Managing TMP-SMX Intolerance

• For non-life-threatening adverse reactions, continue TMP-SMX if clinically feasible 1
• Consider desensitization with gradual dose escalation - up to 70% of patients can tolerate reinstitution 1
• Reintroduce at reduced dose or frequency after adverse event resolution 1

Alternative Prophylaxis Regimens (When TMP-SMX Cannot Be Tolerated)

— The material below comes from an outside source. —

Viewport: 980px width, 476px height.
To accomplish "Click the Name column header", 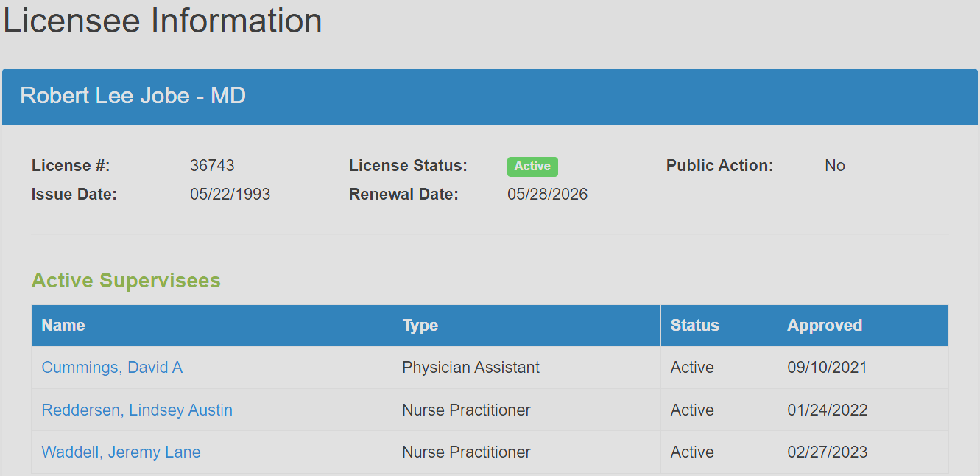I will [63, 326].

For Toxoplasma-Seropositive Patients

The following regimens provide dual protection against both toxoplasmosis and PCP:

• Dapsone 50mg daily PLUS pyrimethamine 50mg weekly PLUS leucovorin 25mg weekly 1

  • This is the preferred alternative for Toxoplasma-seropositive patients 1
  • Check G6PD levels before initiating dapsone 6
  • Monitor CBC monthly for hematologic toxicity 6

• Atovaquone 1500mg daily with or without pyrimethamine 1

  • Must be administered with fatty foods to ensure adequate absorption 7
  • Substantially more expensive than other regimens 1

Regimens That Do NOT Protect Against Toxoplasmosis

The following should be avoided in Toxoplasma-seropositive patients:

• Dapsone monotherapy - does not provide adequate protection against toxoplasmosis 1
• Aerosolized pentamidine - provides no protection against toxoplasmic encephalitis 1, 2
• Pyrimethamine, azithromycin, or clarithromycin monotherapy 1

Discontinuing Primary Prophylaxis

In HIV Patients on HAART

• Prophylaxis can be safely discontinued when CD4+ count increases to >200 cells/µL for at least 3-6 months 1
• Most supporting data comes from patients on protease inhibitor-containing regimens with median CD4+ counts >300 cells/µL at discontinuation 1
• Many patients also had sustained viral suppression below detection limits 1

Restarting Prophylaxis

• Reinitiate prophylaxis if CD4+ count decreases to <200 cells/µL (for PCP) or <100 cells/µL (specifically for toxoplasmosis) 1

Secondary Prophylaxis (After Active Toxoplasmic Encephalitis)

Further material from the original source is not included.